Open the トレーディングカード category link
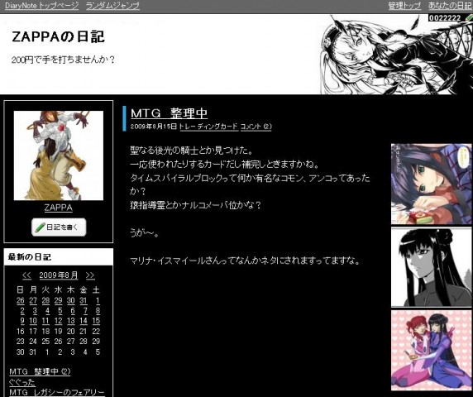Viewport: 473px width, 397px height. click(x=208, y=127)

——————————

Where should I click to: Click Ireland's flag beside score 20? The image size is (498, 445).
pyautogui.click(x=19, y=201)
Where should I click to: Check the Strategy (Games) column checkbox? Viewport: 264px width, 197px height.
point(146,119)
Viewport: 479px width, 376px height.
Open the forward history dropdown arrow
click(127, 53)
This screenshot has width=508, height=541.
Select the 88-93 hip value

——————————

## [TASK REQUIREMENTS]
Write down again, exactly as given, only the lines above that fall from the line with "This screenshot has width=508, height=541." to the line with "Select the 88-93 hip value", inclusive.

## [RESPONSE BELOW]
This screenshot has width=508, height=541.
Select the 88-93 hip value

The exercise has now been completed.